- **TASK TO CARRY OUT**
Reproduce exactly, from the data that follows, the line with "Still Here (173, 1132)", the line with "[jajwalyanews] (101, 45)", and every line that lies between them.

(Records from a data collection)

◆ ◆ ◆ ◆ ◆

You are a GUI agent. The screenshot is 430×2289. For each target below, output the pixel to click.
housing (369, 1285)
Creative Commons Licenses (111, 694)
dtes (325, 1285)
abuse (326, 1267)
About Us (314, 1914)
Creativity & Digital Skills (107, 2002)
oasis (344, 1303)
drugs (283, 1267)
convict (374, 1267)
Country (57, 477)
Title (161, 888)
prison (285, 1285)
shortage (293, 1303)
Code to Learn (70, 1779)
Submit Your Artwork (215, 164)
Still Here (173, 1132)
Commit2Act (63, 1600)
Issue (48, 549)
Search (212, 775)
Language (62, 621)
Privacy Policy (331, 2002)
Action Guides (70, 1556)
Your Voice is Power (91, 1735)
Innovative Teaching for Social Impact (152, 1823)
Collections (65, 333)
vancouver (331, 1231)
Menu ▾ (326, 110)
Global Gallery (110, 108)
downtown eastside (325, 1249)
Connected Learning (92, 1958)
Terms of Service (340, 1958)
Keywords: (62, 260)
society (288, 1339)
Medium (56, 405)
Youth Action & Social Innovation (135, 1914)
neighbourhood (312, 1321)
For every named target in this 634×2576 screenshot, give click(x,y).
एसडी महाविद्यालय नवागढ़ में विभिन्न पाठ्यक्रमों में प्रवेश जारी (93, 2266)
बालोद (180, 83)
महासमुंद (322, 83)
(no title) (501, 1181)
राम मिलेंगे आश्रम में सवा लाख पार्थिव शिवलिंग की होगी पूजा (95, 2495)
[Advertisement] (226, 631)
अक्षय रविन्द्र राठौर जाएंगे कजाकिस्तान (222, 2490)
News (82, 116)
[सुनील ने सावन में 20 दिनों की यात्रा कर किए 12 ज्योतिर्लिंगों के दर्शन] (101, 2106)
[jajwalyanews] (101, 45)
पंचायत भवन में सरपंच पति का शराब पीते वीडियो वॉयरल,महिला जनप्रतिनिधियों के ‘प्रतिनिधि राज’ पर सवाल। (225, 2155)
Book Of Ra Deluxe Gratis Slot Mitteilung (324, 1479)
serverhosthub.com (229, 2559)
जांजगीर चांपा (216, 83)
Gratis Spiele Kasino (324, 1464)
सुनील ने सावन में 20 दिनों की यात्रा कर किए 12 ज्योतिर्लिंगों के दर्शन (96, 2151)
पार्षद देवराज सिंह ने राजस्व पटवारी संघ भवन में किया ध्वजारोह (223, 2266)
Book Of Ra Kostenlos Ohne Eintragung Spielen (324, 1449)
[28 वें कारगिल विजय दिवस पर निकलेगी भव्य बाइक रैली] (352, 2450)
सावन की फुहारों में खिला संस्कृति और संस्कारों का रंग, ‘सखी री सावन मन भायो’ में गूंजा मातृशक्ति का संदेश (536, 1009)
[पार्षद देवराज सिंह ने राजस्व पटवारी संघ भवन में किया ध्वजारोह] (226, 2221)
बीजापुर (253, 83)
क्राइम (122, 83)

◆ ◆ ◆ ◆ ◆

- **RESULT FOR THIS TASK**
Still Here (173, 1132)
Commit2Act (63, 1600)
Issue (48, 549)
Search (212, 775)
Language (62, 621)
Privacy Policy (331, 2002)
Action Guides (70, 1556)
Your Voice is Power (91, 1735)
Innovative Teaching for Social Impact (152, 1823)
Collections (65, 333)
vancouver (331, 1231)
Menu ▾ (326, 110)
Global Gallery (110, 108)
downtown eastside (325, 1249)
Connected Learning (92, 1958)
Terms of Service (340, 1958)
Keywords: (62, 260)
society (288, 1339)
Medium (56, 405)
Youth Action & Social Innovation (135, 1914)
neighbourhood (312, 1321)
For every named target in this 634×2576 screenshot, give click(x,y).
एसडी महाविद्यालय नवागढ़ में विभिन्न पाठ्यक्रमों में प्रवेश जारी (93, 2266)
बालोद (180, 83)
महासमुंद (322, 83)
(no title) (501, 1181)
राम मिलेंगे आश्रम में सवा लाख पार्थिव शिवलिंग की होगी पूजा (95, 2495)
[Advertisement] (226, 631)
अक्षय रविन्द्र राठौर जाएंगे कजाकिस्तान (222, 2490)
News (82, 116)
[सुनील ने सावन में 20 दिनों की यात्रा कर किए 12 ज्योतिर्लिंगों के दर्शन] (101, 2106)
[jajwalyanews] (101, 45)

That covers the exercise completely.